*Exercise goal*
Output the records. Match them exactly.

Information supplied Block Start

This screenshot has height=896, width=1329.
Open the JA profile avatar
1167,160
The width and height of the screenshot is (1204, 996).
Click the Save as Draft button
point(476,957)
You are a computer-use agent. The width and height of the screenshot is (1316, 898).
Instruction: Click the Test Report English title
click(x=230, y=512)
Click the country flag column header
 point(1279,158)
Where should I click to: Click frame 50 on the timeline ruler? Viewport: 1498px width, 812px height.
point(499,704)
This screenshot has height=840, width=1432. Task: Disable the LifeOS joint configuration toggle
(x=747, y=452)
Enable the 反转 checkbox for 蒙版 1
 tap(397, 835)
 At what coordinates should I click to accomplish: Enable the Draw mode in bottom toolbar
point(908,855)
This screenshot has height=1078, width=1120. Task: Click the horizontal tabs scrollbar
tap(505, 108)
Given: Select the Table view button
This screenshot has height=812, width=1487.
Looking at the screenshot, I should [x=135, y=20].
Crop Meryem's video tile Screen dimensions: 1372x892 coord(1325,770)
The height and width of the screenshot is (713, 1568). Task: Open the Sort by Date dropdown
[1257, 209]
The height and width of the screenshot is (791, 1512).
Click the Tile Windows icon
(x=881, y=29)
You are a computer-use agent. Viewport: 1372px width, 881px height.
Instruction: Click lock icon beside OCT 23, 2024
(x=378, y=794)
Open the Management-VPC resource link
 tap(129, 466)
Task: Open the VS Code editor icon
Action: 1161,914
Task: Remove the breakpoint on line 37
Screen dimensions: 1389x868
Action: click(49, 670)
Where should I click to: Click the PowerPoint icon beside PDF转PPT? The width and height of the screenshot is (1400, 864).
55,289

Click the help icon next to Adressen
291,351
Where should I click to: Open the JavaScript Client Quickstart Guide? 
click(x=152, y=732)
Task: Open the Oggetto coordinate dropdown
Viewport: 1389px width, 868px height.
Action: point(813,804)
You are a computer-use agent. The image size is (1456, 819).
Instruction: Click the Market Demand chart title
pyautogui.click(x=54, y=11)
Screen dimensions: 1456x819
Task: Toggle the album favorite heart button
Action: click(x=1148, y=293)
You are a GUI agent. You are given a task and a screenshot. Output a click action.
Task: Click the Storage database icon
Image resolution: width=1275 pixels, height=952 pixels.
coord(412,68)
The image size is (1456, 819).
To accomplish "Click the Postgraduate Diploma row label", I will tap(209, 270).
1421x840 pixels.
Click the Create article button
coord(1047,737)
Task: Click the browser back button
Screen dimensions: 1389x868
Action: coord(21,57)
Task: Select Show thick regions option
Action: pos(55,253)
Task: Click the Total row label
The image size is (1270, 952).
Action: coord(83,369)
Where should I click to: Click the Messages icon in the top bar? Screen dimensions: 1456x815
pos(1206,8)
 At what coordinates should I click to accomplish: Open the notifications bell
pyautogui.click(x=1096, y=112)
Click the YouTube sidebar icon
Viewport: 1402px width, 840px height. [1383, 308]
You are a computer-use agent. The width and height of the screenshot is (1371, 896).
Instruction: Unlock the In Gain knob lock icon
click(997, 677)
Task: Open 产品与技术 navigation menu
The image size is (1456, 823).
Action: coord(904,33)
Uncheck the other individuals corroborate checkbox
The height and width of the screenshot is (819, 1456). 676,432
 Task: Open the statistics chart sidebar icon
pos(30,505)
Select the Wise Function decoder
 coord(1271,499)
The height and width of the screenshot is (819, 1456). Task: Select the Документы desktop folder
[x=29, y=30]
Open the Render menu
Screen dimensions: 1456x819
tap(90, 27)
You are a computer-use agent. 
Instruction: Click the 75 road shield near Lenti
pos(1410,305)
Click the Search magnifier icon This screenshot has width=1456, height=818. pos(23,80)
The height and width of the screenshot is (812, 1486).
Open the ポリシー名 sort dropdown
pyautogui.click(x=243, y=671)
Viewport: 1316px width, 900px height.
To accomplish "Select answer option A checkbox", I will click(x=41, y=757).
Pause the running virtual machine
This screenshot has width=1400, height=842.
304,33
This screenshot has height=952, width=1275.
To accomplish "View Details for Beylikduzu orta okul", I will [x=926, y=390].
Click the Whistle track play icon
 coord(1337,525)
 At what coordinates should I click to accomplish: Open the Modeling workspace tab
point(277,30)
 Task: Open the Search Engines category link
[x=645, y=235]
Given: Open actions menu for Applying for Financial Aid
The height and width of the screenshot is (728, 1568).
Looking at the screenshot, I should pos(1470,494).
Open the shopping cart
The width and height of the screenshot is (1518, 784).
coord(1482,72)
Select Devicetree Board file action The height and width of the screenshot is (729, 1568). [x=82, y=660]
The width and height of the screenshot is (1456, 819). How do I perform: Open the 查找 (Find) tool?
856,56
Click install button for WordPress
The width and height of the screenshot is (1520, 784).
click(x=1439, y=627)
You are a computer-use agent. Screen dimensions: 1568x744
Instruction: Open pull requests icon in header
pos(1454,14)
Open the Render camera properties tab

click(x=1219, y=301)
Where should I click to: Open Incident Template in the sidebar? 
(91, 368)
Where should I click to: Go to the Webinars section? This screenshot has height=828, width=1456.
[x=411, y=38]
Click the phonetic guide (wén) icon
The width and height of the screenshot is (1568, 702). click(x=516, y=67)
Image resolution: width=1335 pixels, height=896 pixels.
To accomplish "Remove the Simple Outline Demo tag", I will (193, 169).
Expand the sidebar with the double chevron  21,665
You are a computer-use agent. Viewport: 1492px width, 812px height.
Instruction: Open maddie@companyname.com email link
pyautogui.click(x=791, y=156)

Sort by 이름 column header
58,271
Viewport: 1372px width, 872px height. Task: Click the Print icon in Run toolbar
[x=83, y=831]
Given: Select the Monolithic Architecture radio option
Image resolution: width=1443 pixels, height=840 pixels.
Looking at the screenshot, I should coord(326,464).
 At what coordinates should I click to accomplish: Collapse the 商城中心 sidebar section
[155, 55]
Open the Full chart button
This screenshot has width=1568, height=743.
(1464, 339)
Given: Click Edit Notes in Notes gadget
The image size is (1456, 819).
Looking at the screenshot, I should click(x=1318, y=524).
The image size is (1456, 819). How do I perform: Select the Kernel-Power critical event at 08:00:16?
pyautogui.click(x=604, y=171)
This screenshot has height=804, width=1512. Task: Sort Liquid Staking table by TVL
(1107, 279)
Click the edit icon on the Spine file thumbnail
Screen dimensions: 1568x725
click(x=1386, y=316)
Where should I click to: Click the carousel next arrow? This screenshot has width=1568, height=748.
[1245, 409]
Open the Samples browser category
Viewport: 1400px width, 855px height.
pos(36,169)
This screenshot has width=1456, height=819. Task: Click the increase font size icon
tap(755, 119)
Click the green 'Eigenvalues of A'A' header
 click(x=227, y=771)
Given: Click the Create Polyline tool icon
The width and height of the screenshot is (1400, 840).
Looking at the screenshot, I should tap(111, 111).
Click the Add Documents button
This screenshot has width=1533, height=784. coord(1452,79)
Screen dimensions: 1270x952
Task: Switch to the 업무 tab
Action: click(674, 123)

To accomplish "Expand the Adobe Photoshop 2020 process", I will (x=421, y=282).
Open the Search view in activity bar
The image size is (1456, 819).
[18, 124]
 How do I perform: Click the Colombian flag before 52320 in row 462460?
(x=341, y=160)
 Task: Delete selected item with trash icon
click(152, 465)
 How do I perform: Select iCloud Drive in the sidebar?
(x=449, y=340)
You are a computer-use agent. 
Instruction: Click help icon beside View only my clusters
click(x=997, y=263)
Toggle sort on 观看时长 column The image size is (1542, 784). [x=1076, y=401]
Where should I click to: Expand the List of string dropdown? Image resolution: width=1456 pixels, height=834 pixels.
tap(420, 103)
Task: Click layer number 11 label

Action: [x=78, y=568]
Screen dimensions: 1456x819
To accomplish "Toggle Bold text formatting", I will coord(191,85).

Information supplied Block End

*Task result*
This screenshot has height=896, width=1329.
Open the JA profile avatar
1167,160
The width and height of the screenshot is (1204, 996).
Click the Save as Draft button
point(476,957)
You are a computer-use agent. The width and height of the screenshot is (1316, 898).
Instruction: Click the Test Report English title
click(x=230, y=512)
Click the country flag column header
 point(1279,158)
Where should I click to: Click frame 50 on the timeline ruler? Viewport: 1498px width, 812px height.
point(499,704)
This screenshot has height=840, width=1432. Task: Disable the LifeOS joint configuration toggle
(x=747, y=452)
Enable the 反转 checkbox for 蒙版 1
 tap(397, 835)
 At what coordinates should I click to accomplish: Enable the Draw mode in bottom toolbar
point(908,855)
This screenshot has height=1078, width=1120. Task: Click the horizontal tabs scrollbar
tap(505, 108)
Given: Select the Table view button
This screenshot has height=812, width=1487.
Looking at the screenshot, I should [x=135, y=20].
Crop Meryem's video tile Screen dimensions: 1372x892 coord(1325,770)
The height and width of the screenshot is (713, 1568). Task: Open the Sort by Date dropdown
[1257, 209]
The height and width of the screenshot is (791, 1512).
Click the Tile Windows icon
(x=881, y=29)
You are a computer-use agent. Viewport: 1372px width, 881px height.
Instruction: Click lock icon beside OCT 23, 2024
(x=378, y=794)
Open the Management-VPC resource link
 tap(129, 466)
Task: Open the VS Code editor icon
Action: 1161,914
Task: Remove the breakpoint on line 37
Screen dimensions: 1389x868
Action: click(49, 670)
Where should I click to: Click the PowerPoint icon beside PDF转PPT? The width and height of the screenshot is (1400, 864).
55,289

Click the help icon next to Adressen
291,351
Where should I click to: Open the JavaScript Client Quickstart Guide? 
click(x=152, y=732)
Task: Open the Oggetto coordinate dropdown
Viewport: 1389px width, 868px height.
Action: point(813,804)
You are a computer-use agent. The image size is (1456, 819).
Instruction: Click the Market Demand chart title
pyautogui.click(x=54, y=11)
Screen dimensions: 1456x819
Task: Toggle the album favorite heart button
Action: click(x=1148, y=293)
You are a GUI agent. You are given a task and a screenshot. Output a click action.
Task: Click the Storage database icon
Image resolution: width=1275 pixels, height=952 pixels.
coord(412,68)
The image size is (1456, 819).
To accomplish "Click the Postgraduate Diploma row label", I will tap(209, 270).
1421x840 pixels.
Click the Create article button
coord(1047,737)
Task: Click the browser back button
Screen dimensions: 1389x868
Action: coord(21,57)
Task: Select Show thick regions option
Action: pos(55,253)
Task: Click the Total row label
The image size is (1270, 952).
Action: coord(83,369)
Where should I click to: Click the Messages icon in the top bar? Screen dimensions: 1456x815
pos(1206,8)
 At what coordinates should I click to accomplish: Open the notifications bell
pyautogui.click(x=1096, y=112)
Click the YouTube sidebar icon
Viewport: 1402px width, 840px height. [1383, 308]
You are a computer-use agent. The width and height of the screenshot is (1371, 896).
Instruction: Unlock the In Gain knob lock icon
click(997, 677)
Task: Open 产品与技术 navigation menu
The image size is (1456, 823).
Action: coord(904,33)
Uncheck the other individuals corroborate checkbox
The height and width of the screenshot is (819, 1456). 676,432
 Task: Open the statistics chart sidebar icon
pos(30,505)
Select the Wise Function decoder
 coord(1271,499)
The height and width of the screenshot is (819, 1456). Task: Select the Документы desktop folder
[x=29, y=30]
Open the Render menu
Screen dimensions: 1456x819
tap(90, 27)
You are a computer-use agent. 
Instruction: Click the 75 road shield near Lenti
pos(1410,305)
Click the Search magnifier icon This screenshot has width=1456, height=818. pos(23,80)
The height and width of the screenshot is (812, 1486).
Open the ポリシー名 sort dropdown
pyautogui.click(x=243, y=671)
Viewport: 1316px width, 900px height.
To accomplish "Select answer option A checkbox", I will click(x=41, y=757).
Pause the running virtual machine
This screenshot has width=1400, height=842.
304,33
This screenshot has height=952, width=1275.
To accomplish "View Details for Beylikduzu orta okul", I will [x=926, y=390].
Click the Whistle track play icon
 coord(1337,525)
 At what coordinates should I click to accomplish: Open the Modeling workspace tab
point(277,30)
 Task: Open the Search Engines category link
[x=645, y=235]
Given: Open actions menu for Applying for Financial Aid
The height and width of the screenshot is (728, 1568).
Looking at the screenshot, I should pos(1470,494).
Open the shopping cart
The width and height of the screenshot is (1518, 784).
coord(1482,72)
Select Devicetree Board file action The height and width of the screenshot is (729, 1568). [x=82, y=660]
The width and height of the screenshot is (1456, 819). How do I perform: Open the 查找 (Find) tool?
856,56
Click install button for WordPress
The width and height of the screenshot is (1520, 784).
click(x=1439, y=627)
You are a computer-use agent. Screen dimensions: 1568x744
Instruction: Open pull requests icon in header
pos(1454,14)
Open the Render camera properties tab

click(x=1219, y=301)
Where should I click to: Open Incident Template in the sidebar? 
(91, 368)
Where should I click to: Go to the Webinars section? This screenshot has height=828, width=1456.
[x=411, y=38]
Click the phonetic guide (wén) icon
The width and height of the screenshot is (1568, 702). click(x=516, y=67)
Image resolution: width=1335 pixels, height=896 pixels.
To accomplish "Remove the Simple Outline Demo tag", I will (193, 169).
Expand the sidebar with the double chevron  21,665
You are a computer-use agent. Viewport: 1492px width, 812px height.
Instruction: Open maddie@companyname.com email link
pyautogui.click(x=791, y=156)

Sort by 이름 column header
58,271
Viewport: 1372px width, 872px height. Task: Click the Print icon in Run toolbar
[x=83, y=831]
Given: Select the Monolithic Architecture radio option
Image resolution: width=1443 pixels, height=840 pixels.
Looking at the screenshot, I should coord(326,464).
 At what coordinates should I click to accomplish: Collapse the 商城中心 sidebar section
[155, 55]
Open the Full chart button
This screenshot has width=1568, height=743.
(1464, 339)
Given: Click Edit Notes in Notes gadget
The image size is (1456, 819).
Looking at the screenshot, I should click(x=1318, y=524).
The image size is (1456, 819). How do I perform: Select the Kernel-Power critical event at 08:00:16?
pyautogui.click(x=604, y=171)
This screenshot has height=804, width=1512. Task: Sort Liquid Staking table by TVL
(1107, 279)
Click the edit icon on the Spine file thumbnail
Screen dimensions: 1568x725
click(x=1386, y=316)
Where should I click to: Click the carousel next arrow? This screenshot has width=1568, height=748.
[1245, 409]
Open the Samples browser category
Viewport: 1400px width, 855px height.
pos(36,169)
This screenshot has width=1456, height=819. Task: Click the increase font size icon
tap(755, 119)
Click the green 'Eigenvalues of A'A' header
 click(x=227, y=771)
Given: Click the Create Polyline tool icon
The width and height of the screenshot is (1400, 840).
Looking at the screenshot, I should tap(111, 111).
Click the Add Documents button
This screenshot has width=1533, height=784. coord(1452,79)
Screen dimensions: 1270x952
Task: Switch to the 업무 tab
Action: click(674, 123)

To accomplish "Expand the Adobe Photoshop 2020 process", I will (x=421, y=282).
Open the Search view in activity bar
The image size is (1456, 819).
[18, 124]
 How do I perform: Click the Colombian flag before 52320 in row 462460?
(x=341, y=160)
 Task: Delete selected item with trash icon
click(152, 465)
 How do I perform: Select iCloud Drive in the sidebar?
(x=449, y=340)
You are a computer-use agent. 
Instruction: Click help icon beside View only my clusters
click(x=997, y=263)
Toggle sort on 观看时长 column The image size is (1542, 784). [x=1076, y=401]
Where should I click to: Expand the List of string dropdown? Image resolution: width=1456 pixels, height=834 pixels.
tap(420, 103)
Task: Click layer number 11 label

Action: [x=78, y=568]
Screen dimensions: 1456x819
To accomplish "Toggle Bold text formatting", I will coord(191,85).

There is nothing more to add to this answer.